- The poster for RAF 05: Covington vs. Rockhold
- Promotion: Real American Freestyle
- Date: January 10, 2026
- Venue: Amerant Bank Arena
- City: Sunrise, Florida
- Attendance: 6,000+

Event chronology
| RAF 04: Hendrickson vs. Parris | RAF 05: Covington vs. Rockhold | RAF 06: Cejudo vs. Faber |

= RAF 05 =

2026 wrestling event

RAF 05: Covington vs. Rockhold was a freestyle wrestling event that took place on January 10, 2026 at the Amerant Bank Arena in Sunrise, Florida.

It was the fifth flagship event produced by the Real American Freestyle (RAF) promotion, and aired live on Fox Nation.

== Background ==
A cruiserweight bout between former interim UFC Welterweight Champion Colby Covington and former UFC Middleweight Champion Luke Rockhold headlined the event.

Tickets for the event went on sale through SeatGeek on December 5, 2025.

Commentary for the event's live Fox Nation broadcast was provided by Kurt Angle, Cyrus Fees, Julianna Peña, and Chael Sonnen.

RAF Cruiserweight Champion Kyle Dake defended his title at this event against Mahamedkhabib Kadzimahamedau. Kadzimahamedau had issued a challenge to Dake during the RAF 03 broadcast, leading to the bout. Dake previously lost to Kadzimahamedau in the quarterfinals of the 2020 Summer Olympics.
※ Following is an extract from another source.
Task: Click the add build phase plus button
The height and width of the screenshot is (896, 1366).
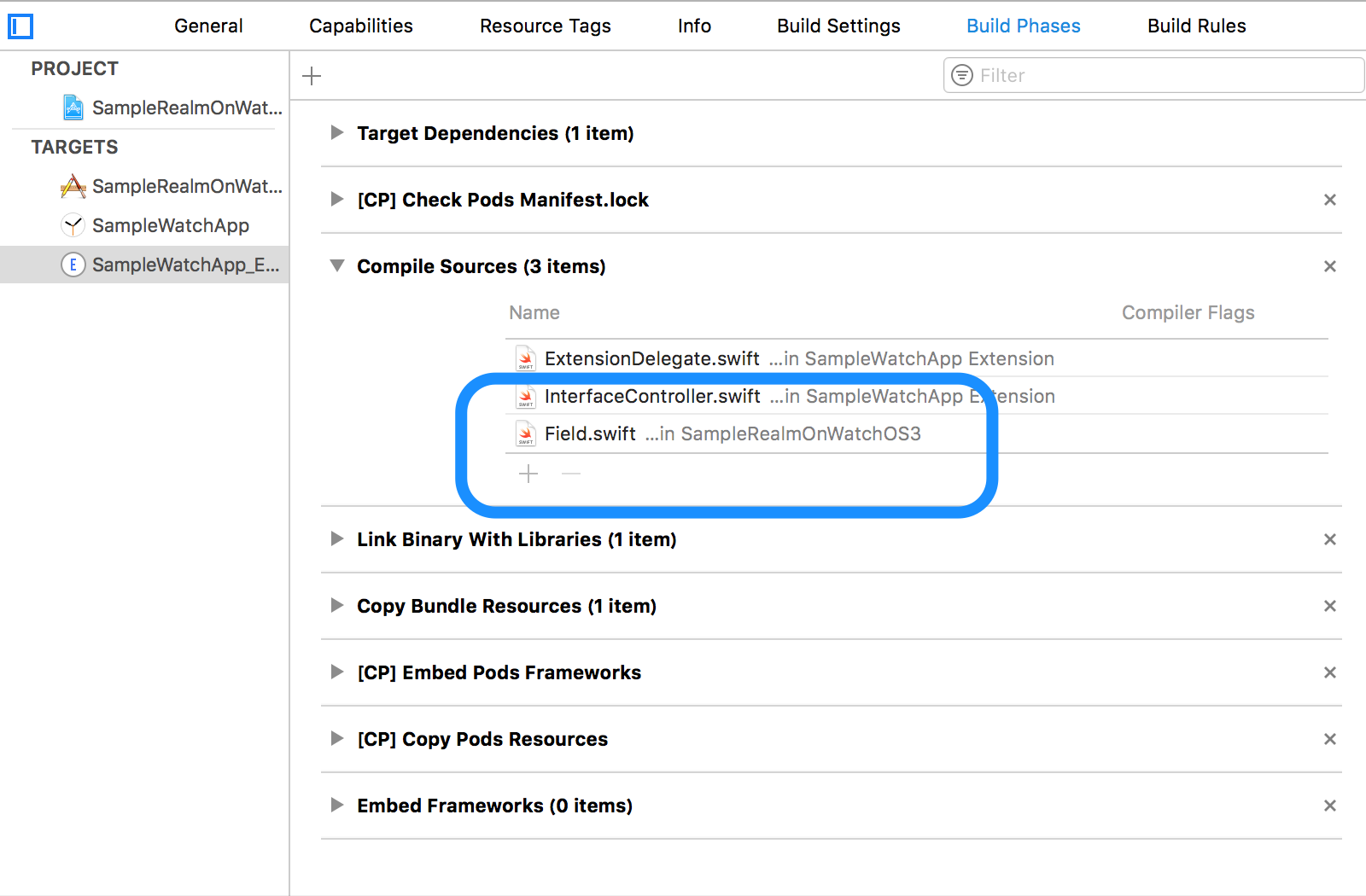Action: (x=311, y=75)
RAF Light Heavyweight Champion Bo Nickal was scheduled to defend his title against interim champion Yoel Romero at this event, but the bout was canceled after Romero missed weight and was stripped of his title. Romero won the interim title by defeating Pat Downey at RAF 04, a match made after Nickal withdrew from his scheduled title defense against Romero.

Jordan Oliver was scheduled to defend the RAF Featherweight Championship against Real Woods at this event in a rematch of their RAF 03 bout, but Oliver missed weight and was stripped of his title. The vacant title would have been awarded to Woods if he won the match, but since Oliver won it remained held up.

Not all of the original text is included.